> **SUPPLIED MATERIAL**:
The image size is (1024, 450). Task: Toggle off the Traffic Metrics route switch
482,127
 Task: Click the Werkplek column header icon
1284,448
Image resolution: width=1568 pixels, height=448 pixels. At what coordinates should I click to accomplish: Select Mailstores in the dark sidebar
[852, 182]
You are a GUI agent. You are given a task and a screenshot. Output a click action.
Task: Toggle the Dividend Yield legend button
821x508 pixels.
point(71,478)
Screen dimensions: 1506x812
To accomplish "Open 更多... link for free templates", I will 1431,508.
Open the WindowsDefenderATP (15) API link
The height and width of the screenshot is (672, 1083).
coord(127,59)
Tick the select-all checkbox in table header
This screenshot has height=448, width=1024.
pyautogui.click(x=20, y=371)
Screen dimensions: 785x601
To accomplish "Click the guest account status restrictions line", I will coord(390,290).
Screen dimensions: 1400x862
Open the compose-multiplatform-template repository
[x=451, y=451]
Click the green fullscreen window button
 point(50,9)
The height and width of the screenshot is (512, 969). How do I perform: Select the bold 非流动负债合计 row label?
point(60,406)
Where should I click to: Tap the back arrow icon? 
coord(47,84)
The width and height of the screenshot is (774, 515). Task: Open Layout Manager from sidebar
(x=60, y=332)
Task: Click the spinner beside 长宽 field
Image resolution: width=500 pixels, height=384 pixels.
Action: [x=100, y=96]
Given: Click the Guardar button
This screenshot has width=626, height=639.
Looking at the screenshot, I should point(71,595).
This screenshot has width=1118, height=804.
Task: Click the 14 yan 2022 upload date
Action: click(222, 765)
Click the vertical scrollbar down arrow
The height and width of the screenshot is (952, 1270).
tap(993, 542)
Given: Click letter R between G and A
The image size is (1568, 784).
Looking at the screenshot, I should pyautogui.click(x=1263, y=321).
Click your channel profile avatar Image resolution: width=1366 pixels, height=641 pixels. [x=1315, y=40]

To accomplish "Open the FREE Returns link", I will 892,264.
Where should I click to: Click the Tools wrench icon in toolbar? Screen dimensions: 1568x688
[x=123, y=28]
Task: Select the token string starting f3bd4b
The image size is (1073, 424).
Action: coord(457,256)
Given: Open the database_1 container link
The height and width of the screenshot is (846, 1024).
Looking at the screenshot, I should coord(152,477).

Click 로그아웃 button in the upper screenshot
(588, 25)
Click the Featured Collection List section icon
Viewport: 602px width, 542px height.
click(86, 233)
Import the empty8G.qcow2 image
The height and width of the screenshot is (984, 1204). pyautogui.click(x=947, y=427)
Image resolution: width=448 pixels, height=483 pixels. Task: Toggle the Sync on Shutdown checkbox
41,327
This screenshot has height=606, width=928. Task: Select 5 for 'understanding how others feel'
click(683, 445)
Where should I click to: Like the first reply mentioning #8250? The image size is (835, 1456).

> **WHAT IS ASKED**: Please swap "Screen dimensions" for "Screen size" throughout the entries above and reproduce them with everything else unchanged.

> **PROBLEM SOLUTION**:
The image size is (1024, 450). Task: Toggle off the Traffic Metrics route switch
482,127
 Task: Click the Werkplek column header icon
1284,448
Image resolution: width=1568 pixels, height=448 pixels. At what coordinates should I click to accomplish: Select Mailstores in the dark sidebar
[852, 182]
You are a GUI agent. You are given a task and a screenshot. Output a click action.
Task: Toggle the Dividend Yield legend button
821x508 pixels.
point(71,478)
Screen size: 1506x812
To accomplish "Open 更多... link for free templates", I will 1431,508.
Open the WindowsDefenderATP (15) API link
The height and width of the screenshot is (672, 1083).
coord(127,59)
Tick the select-all checkbox in table header
This screenshot has height=448, width=1024.
pyautogui.click(x=20, y=371)
Screen size: 785x601
To accomplish "Click the guest account status restrictions line", I will coord(390,290).
Screen size: 1400x862
Open the compose-multiplatform-template repository
[x=451, y=451]
Click the green fullscreen window button
 point(50,9)
The height and width of the screenshot is (512, 969). How do I perform: Select the bold 非流动负债合计 row label?
point(60,406)
Where should I click to: Tap the back arrow icon? 
coord(47,84)
The width and height of the screenshot is (774, 515). Task: Open Layout Manager from sidebar
(x=60, y=332)
Task: Click the spinner beside 长宽 field
Image resolution: width=500 pixels, height=384 pixels.
Action: [x=100, y=96]
Given: Click the Guardar button
This screenshot has width=626, height=639.
Looking at the screenshot, I should point(71,595).
This screenshot has width=1118, height=804.
Task: Click the 14 yan 2022 upload date
Action: click(222, 765)
Click the vertical scrollbar down arrow
The height and width of the screenshot is (952, 1270).
tap(993, 542)
Given: Click letter R between G and A
The image size is (1568, 784).
Looking at the screenshot, I should pyautogui.click(x=1263, y=321).
Click your channel profile avatar Image resolution: width=1366 pixels, height=641 pixels. [x=1315, y=40]

To accomplish "Open the FREE Returns link", I will 892,264.
Where should I click to: Click the Tools wrench icon in toolbar? Screen size: 1568x688
[x=123, y=28]
Task: Select the token string starting f3bd4b
The image size is (1073, 424).
Action: coord(457,256)
Given: Open the database_1 container link
The height and width of the screenshot is (846, 1024).
Looking at the screenshot, I should coord(152,477).

Click 로그아웃 button in the upper screenshot
(588, 25)
Click the Featured Collection List section icon
Viewport: 602px width, 542px height.
click(86, 233)
Import the empty8G.qcow2 image
The height and width of the screenshot is (984, 1204). pyautogui.click(x=947, y=427)
Image resolution: width=448 pixels, height=483 pixels. Task: Toggle the Sync on Shutdown checkbox
41,327
This screenshot has height=606, width=928. Task: Select 5 for 'understanding how others feel'
click(683, 445)
Where should I click to: Like the first reply mentioning #8250? The image size is (835, 1456).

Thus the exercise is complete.